Gretton recounts, for instance, the genocidal intentions of the colonial regime in German South-West Africa (now Namibia), where the appalling extermination of the Herero and Nama peoples at the beginning of the 20th century offers insights into all European imperialism, including Britain’s. It also explicitly served Hitler as a blueprint for the Holocaust.

Gretton then tracks forward to show how desk killers existed, not only among those collaborating directly with Nazis, such as the chemical giant IG Farben, which profited hugely from concentration-camp slave labour, but more remotely in the offices of British companies. Sir Henri Deterding, for instance, the first director of the Royal Dutch Shell oil company, was an early supporter of Hitler and, along with Anglo-Persian Oil (later BP), a key supplier of energy to the German war machine.

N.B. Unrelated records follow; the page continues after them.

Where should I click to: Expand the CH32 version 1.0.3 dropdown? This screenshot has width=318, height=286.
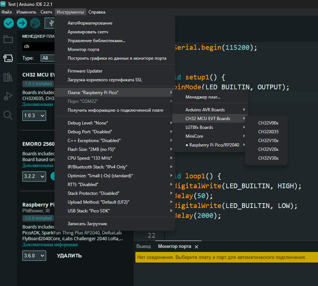point(34,116)
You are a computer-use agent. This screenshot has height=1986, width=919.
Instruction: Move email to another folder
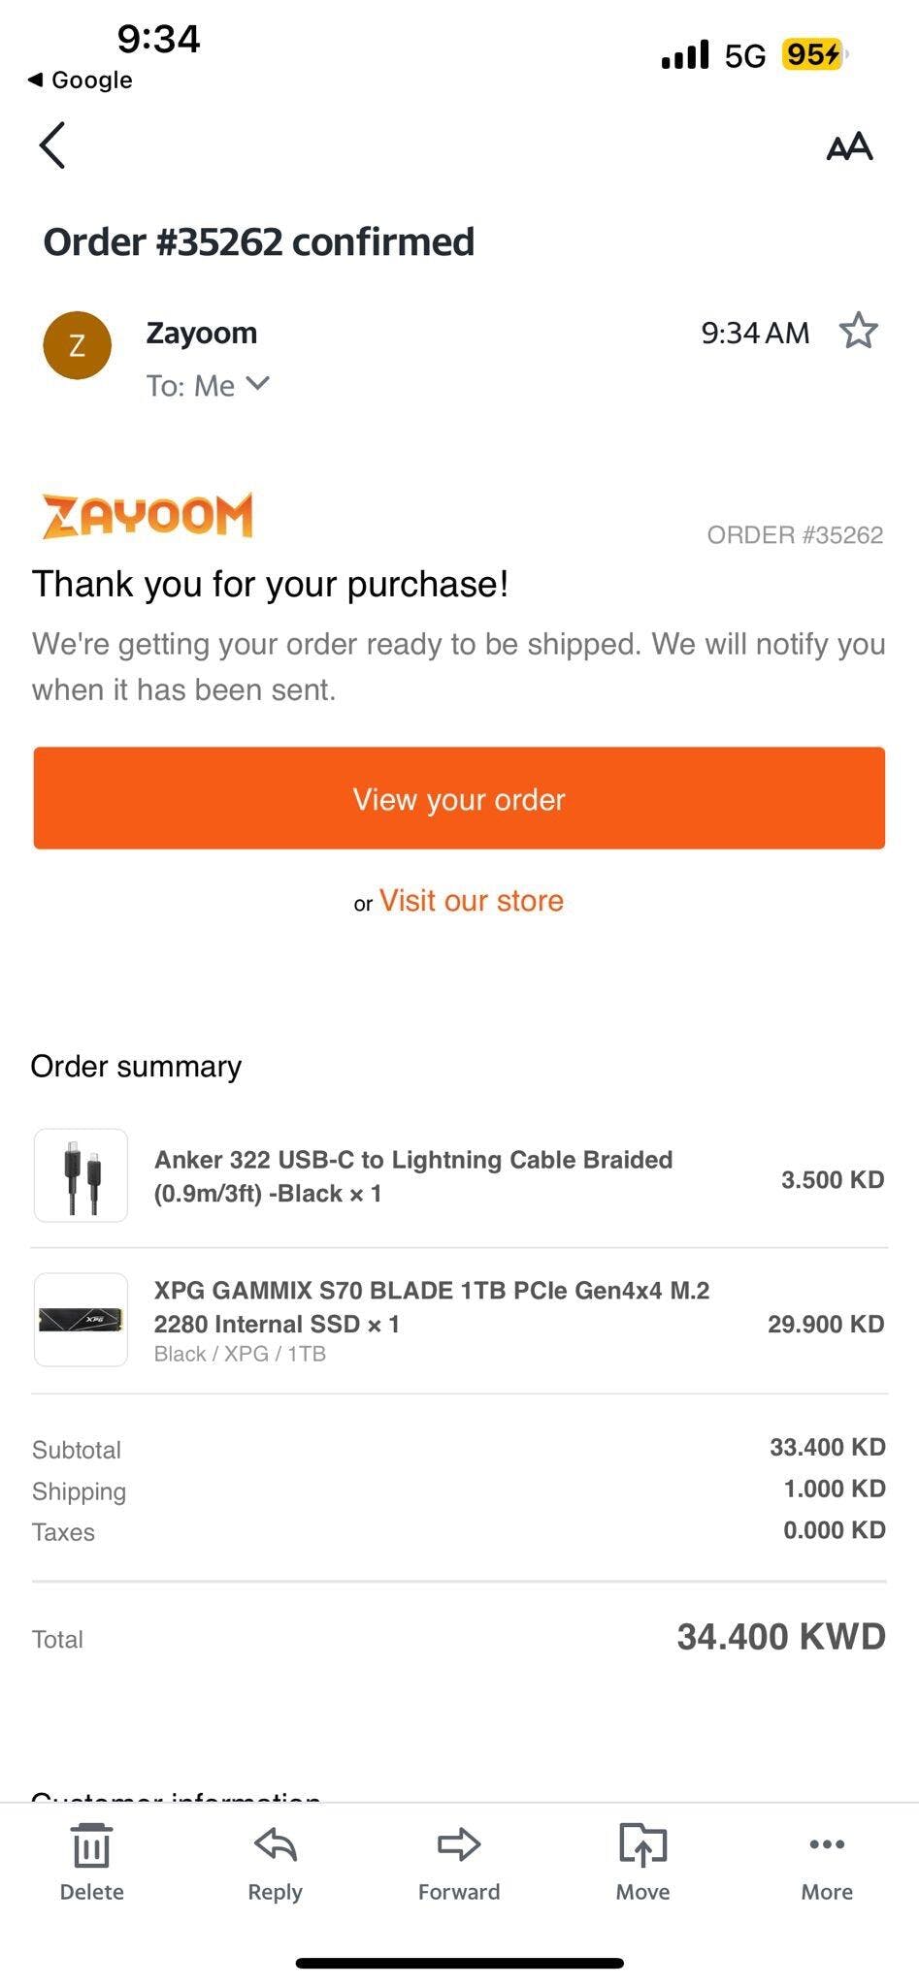pyautogui.click(x=642, y=1862)
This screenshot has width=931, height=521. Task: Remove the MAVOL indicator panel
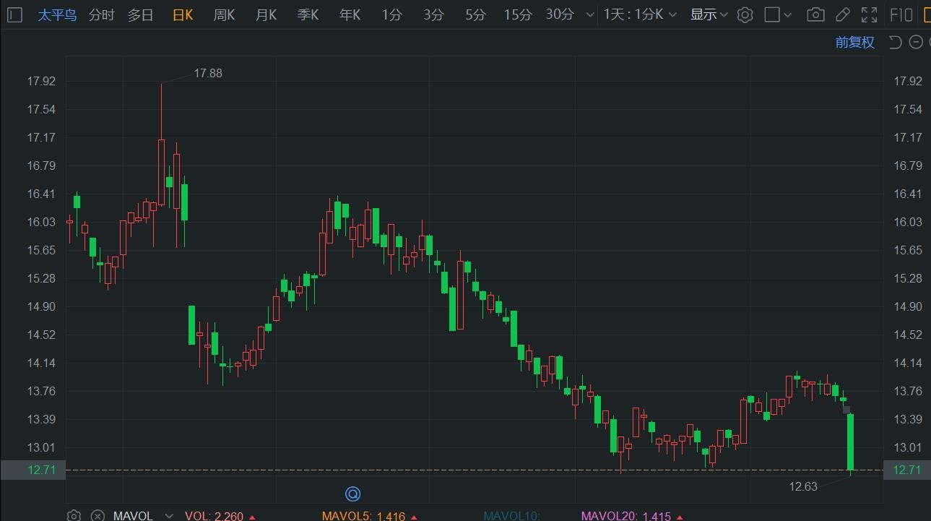point(98,515)
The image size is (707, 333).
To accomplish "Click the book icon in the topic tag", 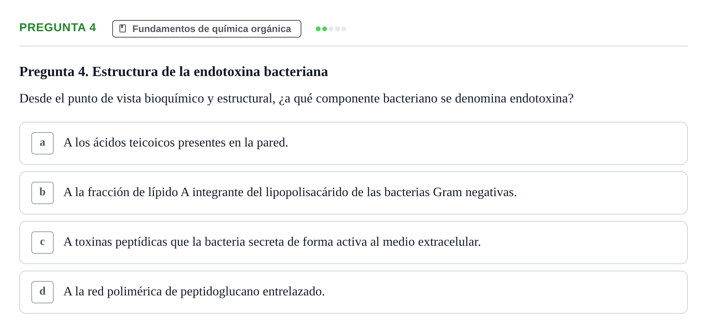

What Gretton emphasises is that there is no clear moral boundary between atrocities committed in some faraway country and capitalist practice in London. His model for this part of the story is, once again, Royal Dutch Shell, which has derived an estimated $350bn in income from oil extracted in the delta region of Nigeria. For much of his working life Gretton has been fighting to highlight the story of Ken Saro-Wiwa, an Ogoni activist who had exposed the oil company’s role in the ecological devastation of his home area. In 1995, however, Saro-Wiwa was executed by the Nigerian government on trumped up charges.

The challenge in all these cases of secret conspiracy between business and corrupt government is not merely to prise the facts from some lost archive. This book highlights how society in general is susceptible to a form of collective amnesia, a wish not to confront the troubling details in its past. John Berger observed that “the role of capitalism is to destroy history… to orientate all effort and imagination to that which is about to occur”. Dan Gretton’s profound moral effort in this book is a massive bulwark against that possibility and a guarantee that the truth will be heard. 

Mark Cocker’s most recent book is “A Claxton Diary: Further Field Notes from a Small Planet” (Jonathan Cape)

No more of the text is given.